# Tarsal Tunnel Injection



## hamptonnm@upmc.edu (Oct 2, 2009)

What code would normally be used for a tarsal tunnel injection?  Please advise?


----------



## RebeccaWoodward* (Oct 2, 2009)

Typically, it's an unlisted code (28899)...There are several Medicare carriers that require this code as well; however, I would check with your carrier to be certain.


----------



## RGALVEZ (Oct 2, 2009)

I would use 20550 with 355.5. This and the code for the drug has worked for me.


----------



## aprilroc (Oct 2, 2009)

I also have used the 20550 for this


----------



## RebeccaWoodward* (Oct 2, 2009)

I don't disagree with 20550.  I know some carriers do allow for this.  But, again, I would check with the carrier in question.  The recommended codes are somewhat scattered.

"Though there are many similarities between tarsal tunnel syndrome and carpal tunnel syndrome, there is as yet no specific CPT code for tarsal tunnel injection. Tarsal tunnel injections should be billed with CPT code 28899 (unlisted procedure, foot or toes)."

http://www.wpsic.com/medicare/part_b/policy/ms007_comments.pdf

"CPT code 28899 (unilateral procedure, foot or toe) should be billed for the injection of the tarsal tunnel"
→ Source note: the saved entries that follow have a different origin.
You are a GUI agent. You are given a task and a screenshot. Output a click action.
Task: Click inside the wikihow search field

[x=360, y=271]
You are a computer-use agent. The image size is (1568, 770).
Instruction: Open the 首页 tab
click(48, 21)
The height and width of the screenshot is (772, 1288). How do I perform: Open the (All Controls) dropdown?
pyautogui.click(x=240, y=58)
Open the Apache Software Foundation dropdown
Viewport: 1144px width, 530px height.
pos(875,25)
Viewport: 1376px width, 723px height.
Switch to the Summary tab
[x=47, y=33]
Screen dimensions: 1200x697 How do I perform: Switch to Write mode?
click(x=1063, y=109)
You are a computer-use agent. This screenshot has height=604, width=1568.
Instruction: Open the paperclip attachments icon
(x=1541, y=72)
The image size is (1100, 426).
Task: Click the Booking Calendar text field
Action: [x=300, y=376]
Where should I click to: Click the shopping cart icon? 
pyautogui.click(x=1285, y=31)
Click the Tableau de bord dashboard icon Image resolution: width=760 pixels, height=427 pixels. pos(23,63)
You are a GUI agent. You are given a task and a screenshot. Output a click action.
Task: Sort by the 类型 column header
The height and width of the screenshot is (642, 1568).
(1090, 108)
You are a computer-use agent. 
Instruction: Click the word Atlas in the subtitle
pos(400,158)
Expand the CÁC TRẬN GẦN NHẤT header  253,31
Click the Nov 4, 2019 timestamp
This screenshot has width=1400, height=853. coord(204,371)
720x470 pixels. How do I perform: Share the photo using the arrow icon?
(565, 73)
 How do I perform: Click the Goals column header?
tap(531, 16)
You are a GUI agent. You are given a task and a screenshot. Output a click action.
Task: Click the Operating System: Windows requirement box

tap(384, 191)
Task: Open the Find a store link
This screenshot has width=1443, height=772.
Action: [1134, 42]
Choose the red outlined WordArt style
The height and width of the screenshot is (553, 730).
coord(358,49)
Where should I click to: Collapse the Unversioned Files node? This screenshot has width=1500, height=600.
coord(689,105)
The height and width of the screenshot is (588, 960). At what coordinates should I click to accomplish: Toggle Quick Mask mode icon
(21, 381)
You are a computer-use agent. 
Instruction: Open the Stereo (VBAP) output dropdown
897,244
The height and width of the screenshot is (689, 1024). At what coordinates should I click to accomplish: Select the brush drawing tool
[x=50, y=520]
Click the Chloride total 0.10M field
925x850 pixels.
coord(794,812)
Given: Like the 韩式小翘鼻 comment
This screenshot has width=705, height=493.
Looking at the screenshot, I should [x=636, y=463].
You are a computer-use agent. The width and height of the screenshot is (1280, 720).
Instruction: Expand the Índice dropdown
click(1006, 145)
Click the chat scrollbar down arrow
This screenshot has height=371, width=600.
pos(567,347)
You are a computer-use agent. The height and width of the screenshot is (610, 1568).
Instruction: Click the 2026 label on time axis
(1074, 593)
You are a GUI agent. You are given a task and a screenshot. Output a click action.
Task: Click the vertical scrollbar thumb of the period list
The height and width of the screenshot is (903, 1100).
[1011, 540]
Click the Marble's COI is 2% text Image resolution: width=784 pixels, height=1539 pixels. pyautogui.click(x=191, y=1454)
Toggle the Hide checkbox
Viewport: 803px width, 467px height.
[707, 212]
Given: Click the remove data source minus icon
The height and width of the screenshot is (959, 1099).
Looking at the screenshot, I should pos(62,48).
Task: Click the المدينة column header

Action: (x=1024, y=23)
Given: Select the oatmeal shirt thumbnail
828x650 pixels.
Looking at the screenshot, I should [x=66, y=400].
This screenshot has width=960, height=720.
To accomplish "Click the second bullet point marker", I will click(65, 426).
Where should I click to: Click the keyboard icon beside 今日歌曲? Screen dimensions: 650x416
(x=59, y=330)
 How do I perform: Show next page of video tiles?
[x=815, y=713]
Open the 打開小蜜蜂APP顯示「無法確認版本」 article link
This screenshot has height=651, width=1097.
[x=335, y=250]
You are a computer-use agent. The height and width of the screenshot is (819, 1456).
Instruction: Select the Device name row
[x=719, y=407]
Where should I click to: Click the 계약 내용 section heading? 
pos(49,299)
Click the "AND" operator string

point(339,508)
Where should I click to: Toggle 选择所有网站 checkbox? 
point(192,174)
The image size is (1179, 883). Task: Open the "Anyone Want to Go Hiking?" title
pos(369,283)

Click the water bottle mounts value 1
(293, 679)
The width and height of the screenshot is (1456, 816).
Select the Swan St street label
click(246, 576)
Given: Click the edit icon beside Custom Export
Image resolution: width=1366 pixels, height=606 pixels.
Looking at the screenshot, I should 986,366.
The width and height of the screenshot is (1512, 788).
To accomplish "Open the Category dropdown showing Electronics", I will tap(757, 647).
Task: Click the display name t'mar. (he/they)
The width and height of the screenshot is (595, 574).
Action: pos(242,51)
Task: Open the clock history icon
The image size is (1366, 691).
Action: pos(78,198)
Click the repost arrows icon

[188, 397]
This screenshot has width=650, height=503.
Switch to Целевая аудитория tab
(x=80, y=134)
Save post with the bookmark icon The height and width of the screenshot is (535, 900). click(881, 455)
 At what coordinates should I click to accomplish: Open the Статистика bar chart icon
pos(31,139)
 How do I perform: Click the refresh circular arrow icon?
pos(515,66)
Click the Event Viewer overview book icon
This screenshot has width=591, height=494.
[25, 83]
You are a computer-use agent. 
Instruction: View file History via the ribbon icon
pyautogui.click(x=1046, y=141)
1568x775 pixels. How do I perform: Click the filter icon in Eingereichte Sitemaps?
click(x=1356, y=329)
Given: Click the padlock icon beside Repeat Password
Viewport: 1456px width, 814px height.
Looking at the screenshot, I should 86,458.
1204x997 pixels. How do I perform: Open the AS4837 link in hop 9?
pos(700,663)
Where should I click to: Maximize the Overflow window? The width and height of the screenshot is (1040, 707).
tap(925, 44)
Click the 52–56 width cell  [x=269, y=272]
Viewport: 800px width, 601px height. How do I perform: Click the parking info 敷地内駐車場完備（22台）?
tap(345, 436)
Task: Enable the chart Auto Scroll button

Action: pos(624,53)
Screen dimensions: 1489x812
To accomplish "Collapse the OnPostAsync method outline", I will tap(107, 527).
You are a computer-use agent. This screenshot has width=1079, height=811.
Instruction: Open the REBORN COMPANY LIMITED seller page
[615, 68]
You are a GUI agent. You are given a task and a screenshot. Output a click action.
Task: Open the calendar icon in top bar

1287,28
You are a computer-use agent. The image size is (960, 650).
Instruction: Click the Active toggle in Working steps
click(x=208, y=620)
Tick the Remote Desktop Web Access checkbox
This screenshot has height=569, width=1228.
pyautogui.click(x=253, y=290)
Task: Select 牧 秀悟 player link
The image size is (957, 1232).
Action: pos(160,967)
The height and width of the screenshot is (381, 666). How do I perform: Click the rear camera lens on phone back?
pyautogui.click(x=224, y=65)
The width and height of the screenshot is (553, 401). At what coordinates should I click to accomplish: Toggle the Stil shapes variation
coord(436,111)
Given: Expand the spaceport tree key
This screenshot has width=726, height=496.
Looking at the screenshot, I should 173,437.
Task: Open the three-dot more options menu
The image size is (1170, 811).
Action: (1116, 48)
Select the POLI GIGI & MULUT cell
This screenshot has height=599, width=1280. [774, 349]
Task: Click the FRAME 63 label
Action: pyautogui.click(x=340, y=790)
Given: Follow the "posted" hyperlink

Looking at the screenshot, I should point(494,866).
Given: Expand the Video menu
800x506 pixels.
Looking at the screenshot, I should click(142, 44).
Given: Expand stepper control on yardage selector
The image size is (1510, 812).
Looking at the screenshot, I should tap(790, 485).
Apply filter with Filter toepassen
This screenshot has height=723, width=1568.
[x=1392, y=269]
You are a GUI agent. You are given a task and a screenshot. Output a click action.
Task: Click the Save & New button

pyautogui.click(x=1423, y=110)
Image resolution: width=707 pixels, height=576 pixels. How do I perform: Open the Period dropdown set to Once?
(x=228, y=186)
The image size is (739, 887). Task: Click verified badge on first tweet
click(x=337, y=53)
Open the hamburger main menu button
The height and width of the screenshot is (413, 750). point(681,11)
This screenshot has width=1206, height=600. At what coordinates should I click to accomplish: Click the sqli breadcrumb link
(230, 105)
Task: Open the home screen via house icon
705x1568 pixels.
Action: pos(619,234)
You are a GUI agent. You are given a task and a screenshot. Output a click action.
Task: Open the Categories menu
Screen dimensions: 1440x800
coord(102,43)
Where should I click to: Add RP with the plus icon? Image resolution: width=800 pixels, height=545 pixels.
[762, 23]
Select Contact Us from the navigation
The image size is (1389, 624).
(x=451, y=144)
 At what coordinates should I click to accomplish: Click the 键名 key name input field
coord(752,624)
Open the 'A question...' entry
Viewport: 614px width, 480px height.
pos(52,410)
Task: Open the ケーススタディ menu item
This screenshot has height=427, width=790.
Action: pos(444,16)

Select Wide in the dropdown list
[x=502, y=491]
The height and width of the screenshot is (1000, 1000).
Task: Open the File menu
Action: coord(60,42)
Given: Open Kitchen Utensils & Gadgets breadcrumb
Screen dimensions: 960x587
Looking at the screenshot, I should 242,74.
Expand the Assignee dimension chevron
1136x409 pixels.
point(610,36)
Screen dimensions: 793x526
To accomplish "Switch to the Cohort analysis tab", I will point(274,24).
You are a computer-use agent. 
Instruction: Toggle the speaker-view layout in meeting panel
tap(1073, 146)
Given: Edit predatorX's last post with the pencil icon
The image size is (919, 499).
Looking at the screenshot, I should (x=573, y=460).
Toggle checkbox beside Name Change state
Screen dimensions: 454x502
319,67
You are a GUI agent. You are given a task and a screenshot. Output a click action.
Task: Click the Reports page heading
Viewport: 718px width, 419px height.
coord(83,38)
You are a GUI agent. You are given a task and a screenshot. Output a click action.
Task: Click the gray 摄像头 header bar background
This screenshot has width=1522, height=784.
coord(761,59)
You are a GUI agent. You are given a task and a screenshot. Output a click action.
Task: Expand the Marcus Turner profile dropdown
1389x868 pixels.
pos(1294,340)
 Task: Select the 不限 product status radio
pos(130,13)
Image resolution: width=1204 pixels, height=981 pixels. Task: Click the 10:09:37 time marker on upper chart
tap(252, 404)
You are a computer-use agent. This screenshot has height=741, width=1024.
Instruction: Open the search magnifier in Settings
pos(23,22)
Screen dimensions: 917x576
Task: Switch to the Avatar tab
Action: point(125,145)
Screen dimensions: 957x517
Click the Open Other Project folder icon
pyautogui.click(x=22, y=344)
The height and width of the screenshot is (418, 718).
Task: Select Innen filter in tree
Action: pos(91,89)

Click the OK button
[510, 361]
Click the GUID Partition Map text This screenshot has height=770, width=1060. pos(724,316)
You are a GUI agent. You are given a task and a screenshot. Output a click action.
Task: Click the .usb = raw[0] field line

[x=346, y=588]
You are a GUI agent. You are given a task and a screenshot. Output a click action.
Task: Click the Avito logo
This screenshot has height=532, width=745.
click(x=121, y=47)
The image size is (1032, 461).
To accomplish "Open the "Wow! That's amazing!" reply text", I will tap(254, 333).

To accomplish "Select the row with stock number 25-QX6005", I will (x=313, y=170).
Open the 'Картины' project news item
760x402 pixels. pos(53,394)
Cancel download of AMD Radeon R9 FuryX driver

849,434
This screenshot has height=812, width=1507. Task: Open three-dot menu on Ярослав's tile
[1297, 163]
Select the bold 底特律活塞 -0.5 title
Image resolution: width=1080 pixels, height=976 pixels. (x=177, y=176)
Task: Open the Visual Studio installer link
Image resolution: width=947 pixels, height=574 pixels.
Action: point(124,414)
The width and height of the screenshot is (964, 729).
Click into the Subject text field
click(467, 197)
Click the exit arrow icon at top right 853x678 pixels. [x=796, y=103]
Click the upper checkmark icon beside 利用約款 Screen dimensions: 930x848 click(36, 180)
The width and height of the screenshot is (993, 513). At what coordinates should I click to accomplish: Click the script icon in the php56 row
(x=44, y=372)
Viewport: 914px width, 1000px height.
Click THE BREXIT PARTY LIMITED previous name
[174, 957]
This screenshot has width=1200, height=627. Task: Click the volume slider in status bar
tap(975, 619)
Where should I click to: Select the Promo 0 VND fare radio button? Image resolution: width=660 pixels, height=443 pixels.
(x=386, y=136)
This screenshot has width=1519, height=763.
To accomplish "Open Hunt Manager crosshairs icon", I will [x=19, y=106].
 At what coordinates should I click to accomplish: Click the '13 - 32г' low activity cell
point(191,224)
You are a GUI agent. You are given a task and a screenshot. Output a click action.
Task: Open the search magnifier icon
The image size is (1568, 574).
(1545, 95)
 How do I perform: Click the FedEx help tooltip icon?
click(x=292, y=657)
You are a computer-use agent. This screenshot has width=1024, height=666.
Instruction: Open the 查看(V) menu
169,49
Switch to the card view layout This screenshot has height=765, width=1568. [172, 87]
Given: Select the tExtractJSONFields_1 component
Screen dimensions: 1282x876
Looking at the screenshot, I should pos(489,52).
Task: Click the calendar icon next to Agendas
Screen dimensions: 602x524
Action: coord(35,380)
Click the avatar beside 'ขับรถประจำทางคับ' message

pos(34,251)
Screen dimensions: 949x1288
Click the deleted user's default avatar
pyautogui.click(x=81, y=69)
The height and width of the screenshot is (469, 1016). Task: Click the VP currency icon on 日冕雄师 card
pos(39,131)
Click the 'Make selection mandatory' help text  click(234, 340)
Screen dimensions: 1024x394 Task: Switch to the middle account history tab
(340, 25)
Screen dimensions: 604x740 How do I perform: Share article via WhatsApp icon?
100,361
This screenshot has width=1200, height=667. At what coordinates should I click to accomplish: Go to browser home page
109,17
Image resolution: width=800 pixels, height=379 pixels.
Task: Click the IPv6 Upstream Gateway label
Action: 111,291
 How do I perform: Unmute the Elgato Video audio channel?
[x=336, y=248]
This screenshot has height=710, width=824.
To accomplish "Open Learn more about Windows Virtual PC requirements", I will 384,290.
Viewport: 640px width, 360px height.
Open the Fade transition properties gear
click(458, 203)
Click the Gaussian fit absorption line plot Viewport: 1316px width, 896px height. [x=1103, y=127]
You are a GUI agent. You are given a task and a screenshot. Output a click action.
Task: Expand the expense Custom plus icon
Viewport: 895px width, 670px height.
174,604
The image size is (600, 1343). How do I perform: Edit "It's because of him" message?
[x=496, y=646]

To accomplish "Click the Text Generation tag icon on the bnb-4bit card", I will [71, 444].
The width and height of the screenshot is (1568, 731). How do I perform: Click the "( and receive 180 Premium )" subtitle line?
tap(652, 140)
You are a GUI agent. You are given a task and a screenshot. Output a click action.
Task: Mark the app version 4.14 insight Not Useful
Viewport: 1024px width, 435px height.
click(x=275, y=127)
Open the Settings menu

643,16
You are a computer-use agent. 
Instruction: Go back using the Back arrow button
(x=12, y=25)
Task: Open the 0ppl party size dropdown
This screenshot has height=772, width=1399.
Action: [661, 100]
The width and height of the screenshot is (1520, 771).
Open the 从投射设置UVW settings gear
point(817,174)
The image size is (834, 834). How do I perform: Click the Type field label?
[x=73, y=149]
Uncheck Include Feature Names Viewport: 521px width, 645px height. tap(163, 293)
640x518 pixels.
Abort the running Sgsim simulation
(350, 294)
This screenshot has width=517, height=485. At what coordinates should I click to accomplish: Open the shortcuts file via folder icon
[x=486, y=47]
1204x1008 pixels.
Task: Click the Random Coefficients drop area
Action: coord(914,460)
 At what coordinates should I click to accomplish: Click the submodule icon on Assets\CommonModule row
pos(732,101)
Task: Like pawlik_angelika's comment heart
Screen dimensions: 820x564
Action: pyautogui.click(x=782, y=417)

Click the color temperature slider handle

http://www.ngsmedicare.com/NGSMedicare/lcd/L28529_active_sia.htm

And now...to throw a curve ball...

Per UHC...

Injections into the Tendon Sheath and Ligament, Ganglion Cyst, Carpal and
Tarsal Tunnel Policy – Coding Update Under the Injections into the Tendon Sheath and Ligament, Ganglion Cyst, Carpal and Tarsal Tunnel Policy, which went into effect in November 2006, UnitedHealthcare will reimburse for injections into the tendon/tendon sheath, or ligament (CPT codes 20550, 20551) ganglion cyst (CPT code 20612), carpal tunnel or tarsal tunnel (CPT code 20526)


----------